Merck backs big VC plan in Canada

Merck ($MRK) has stepped up its venture investing game. The Canadian unit of the U.S. drug giant is joining forces with Montreal's Lumira Capital to give life to a new venture fund backing biopharma outfits in Quebec. The partners plan to announce the new fund on Monday, The Canadian Press reports.

The fund, which is expected to be dubbed the Merck-Lumira Bioscience Fund, is expected to have "tens of millions" to invest in biopharma deals, according to the report. Merck, whose Canadian unit is headquartered in Montreal, has promised to invest $100 million in R&D collaborations with companies and researchers in Quebec through 2015.

Merck has been among a bevy of Big Pharma outfits to strike partnerships with venture firms recently, eyeing opportunities for the drugmakers to support development of new drugs at capital-hungry startups. For instance, Johnson & Johnson ($JNJ) and GlaxoSmithKline ($GSK) are backing Index Ventures' plans for a $200 million fund that aims to provide investments and guidance for specific products to advance toward the market. GSK's own venture unit, SR One, has been around since the mid-1980s.

Merck, based in Whitehouse Station, NJ, revealed plans last year to pump $250 million into multiple buckets of capital for young life sciences companies. In what appears to be part of its plans with Lumira, Merck told the IN VIVO Blog that it wants to back other venture firms, which would make investments in companies that are developing products of interest to Merck. The long-term goal for Merck would be to license the startups' assets.
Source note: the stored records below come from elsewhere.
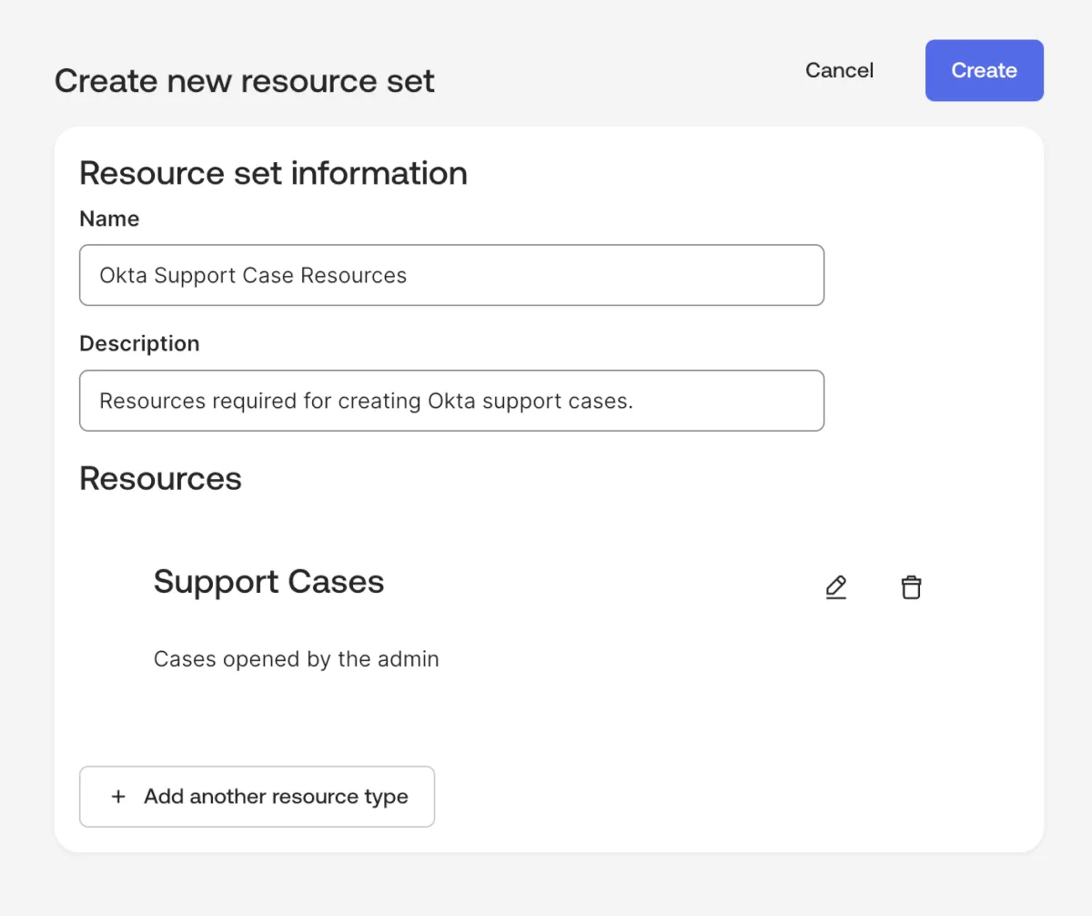Click 'Cases opened by the admin' description text
The height and width of the screenshot is (916, 1092).
pyautogui.click(x=296, y=659)
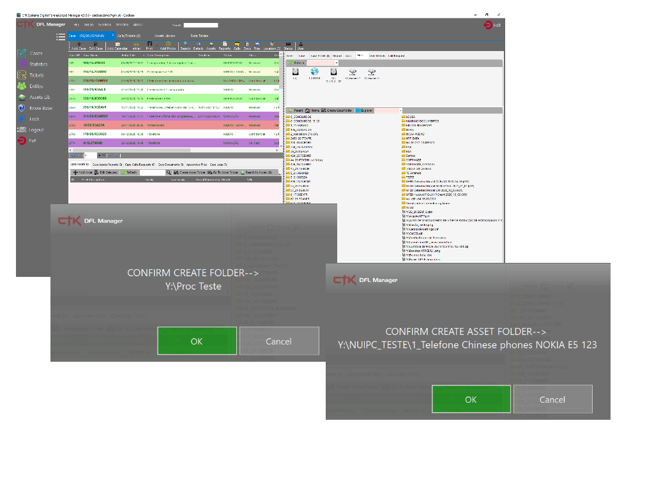Click the Add Case toolbar icon

pyautogui.click(x=79, y=45)
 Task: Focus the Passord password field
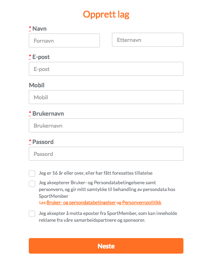106,154
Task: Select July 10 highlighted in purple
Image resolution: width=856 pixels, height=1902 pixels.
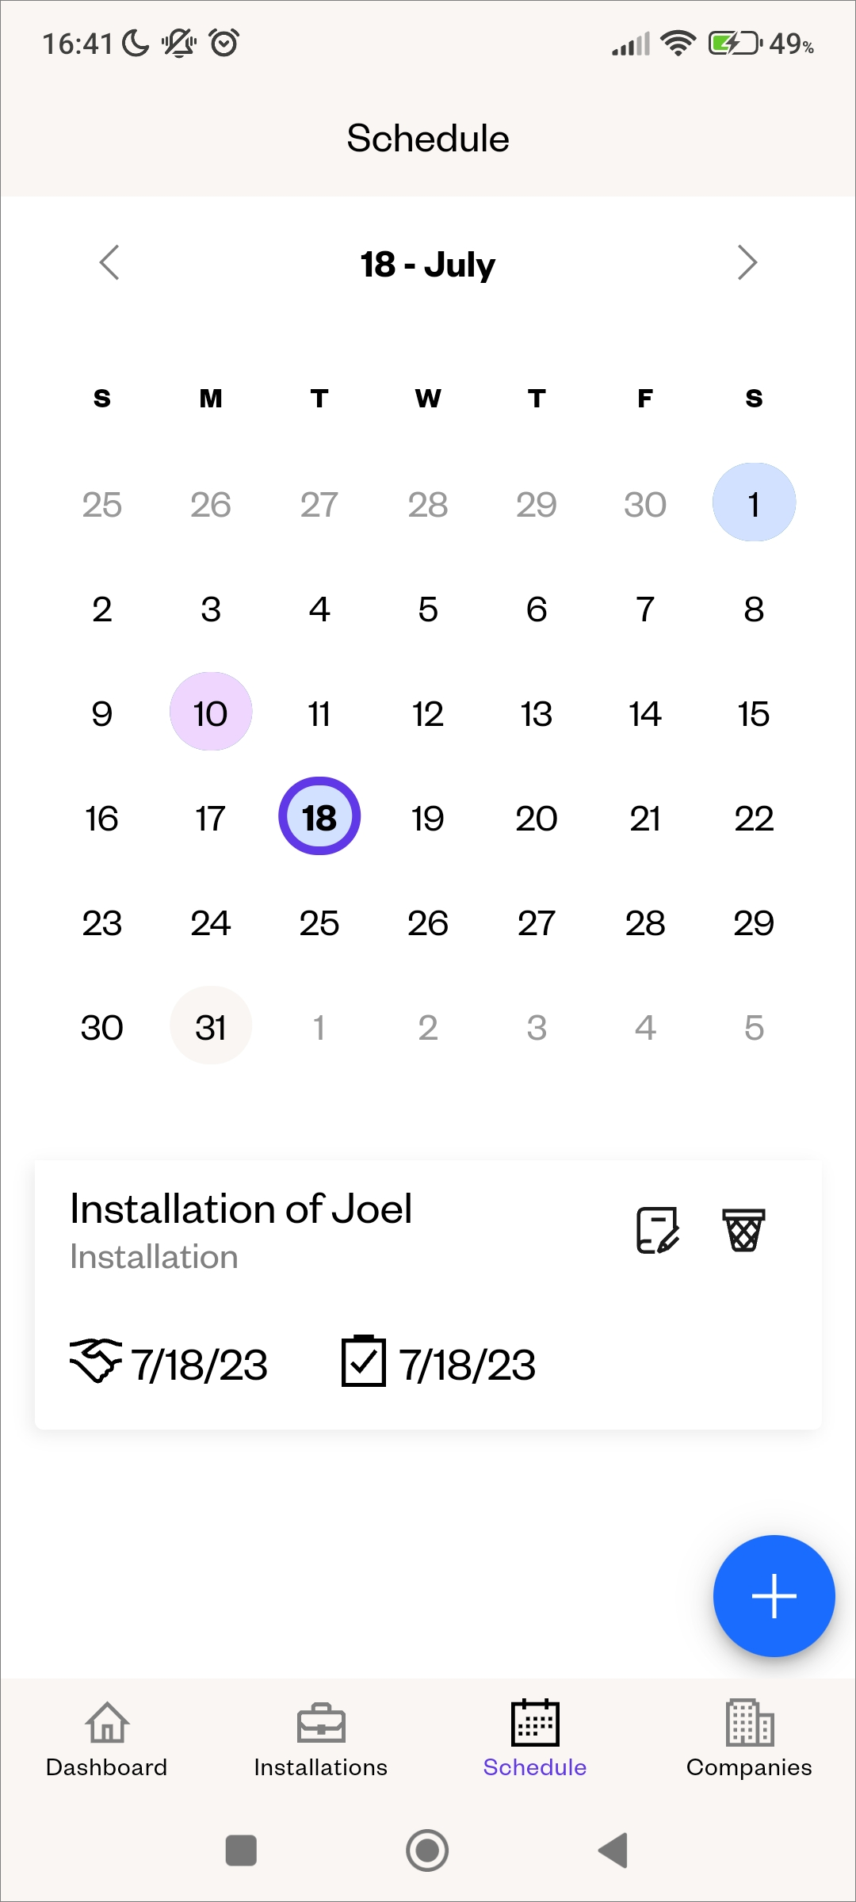Action: [x=211, y=712]
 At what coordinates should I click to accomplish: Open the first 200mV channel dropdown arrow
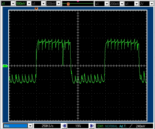coord(59,4)
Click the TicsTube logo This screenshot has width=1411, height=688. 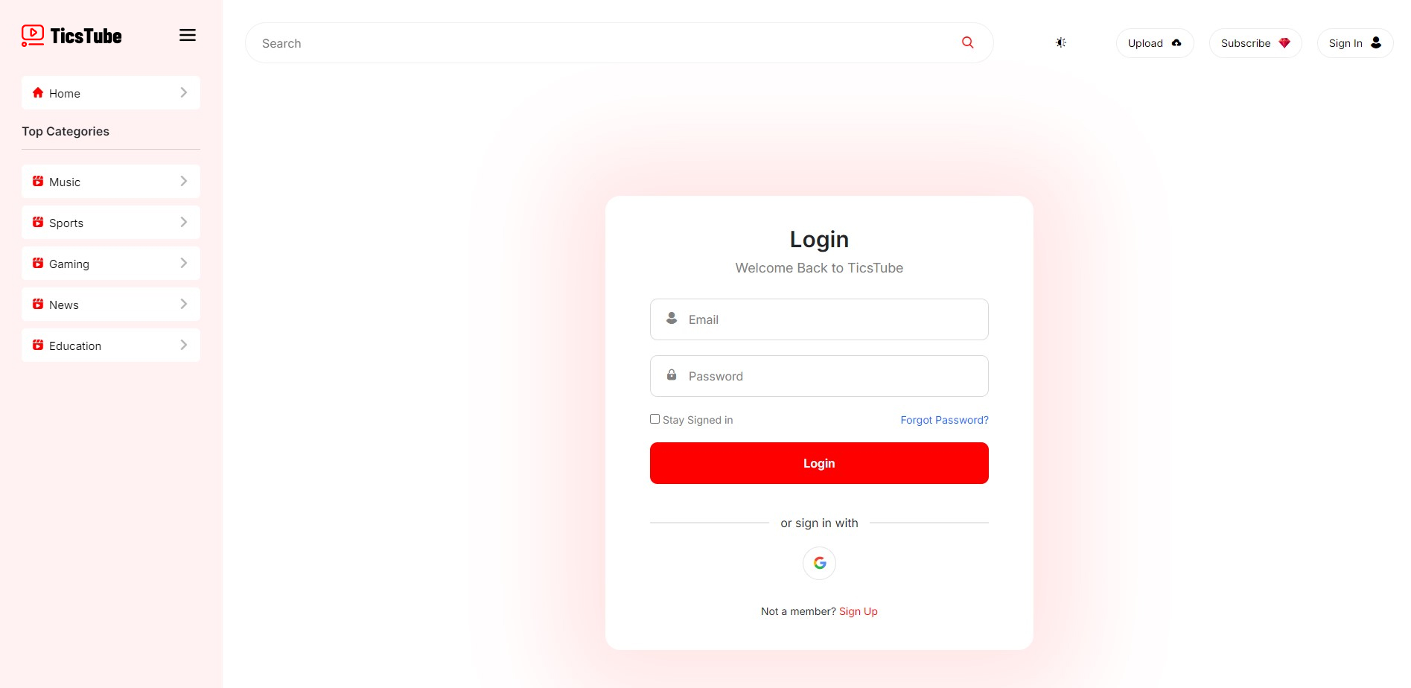point(71,36)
Conversely, GSK's SR One and other corporate venture firms have a track record of investing in startups without seeking licenses to the companies' products. That said, drugmakers are hungry for new assets to fill their pipelines, and the big biotech Biogen Idec ($BIIB) has decided only to invest capital in companies as part of deals to license products from those developers. Biogen scrapped its VC unit last year.